CORNED BEEF WITH MUSTARD AND CAPER CREAM SAUCE
Prep: 10 mins | Cook: 2.5 hrs | Skill: Easy | Serves: 4
This classic dish will leave your taste buds wanting more! It takes little time to prepare and gives you some delicious leftovers for lunch the next day!
INGREDIENTS
1kg piece Jack’s Creek corned beef
1 large onion, roughly chopped
8 cloves
12 black peppercorns
2 bay leaves
4 thyme sprigs
steamed vegetables, to serve
Sauce
300mls thickened cream
3 teaspoons wholegrain or Dijon mustard
1 tablespoon chopped chives
2 teaspoons baby capers
METHOD
1. Place the corned beef in a large deep saucepan with the onion, spices and herbs. Cover with cold water and bring to the boil. Reduce the heat and simmer for 2 ½ hours. Remove from water, cover and keep warm while you make the sauce.
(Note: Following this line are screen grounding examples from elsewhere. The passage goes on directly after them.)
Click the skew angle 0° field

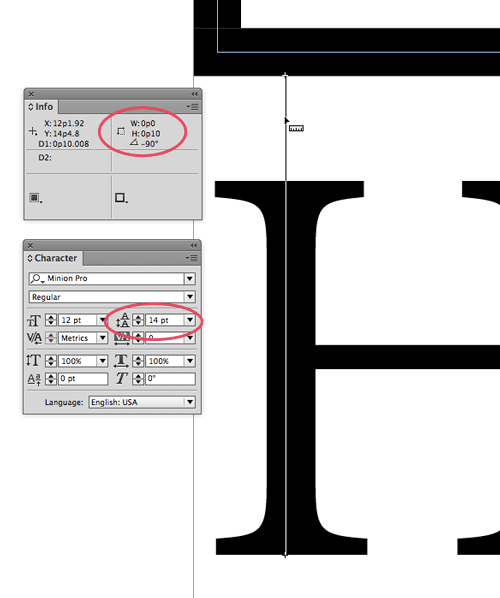coord(170,378)
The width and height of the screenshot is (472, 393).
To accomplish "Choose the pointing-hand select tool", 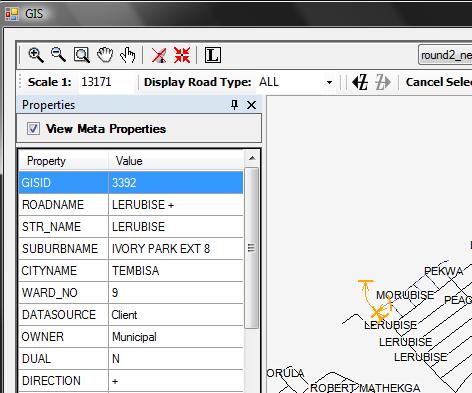I will point(128,55).
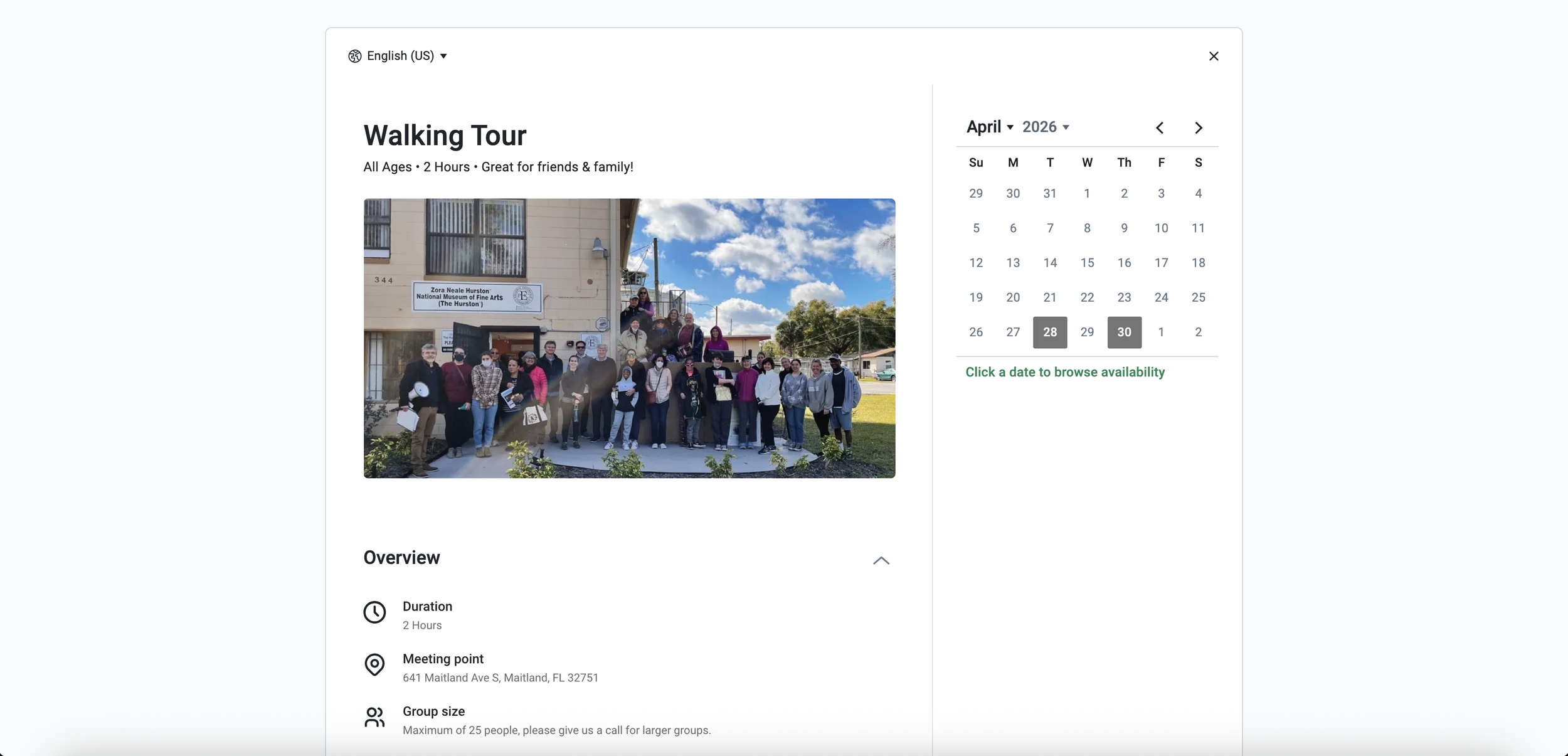Go to previous month arrow
Image resolution: width=1568 pixels, height=756 pixels.
click(x=1160, y=128)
2. To make the sauce, place the cream in a saucepan and simmer over medium heat until thickened and reduced. Stir through the mustard, chives and capers. Cook for 2-3 minutes more then remove from the heat.
3. Slice the corned beef and serve with the sauce along with steamed chat potatoes and steamed greens such as beans and asparagus.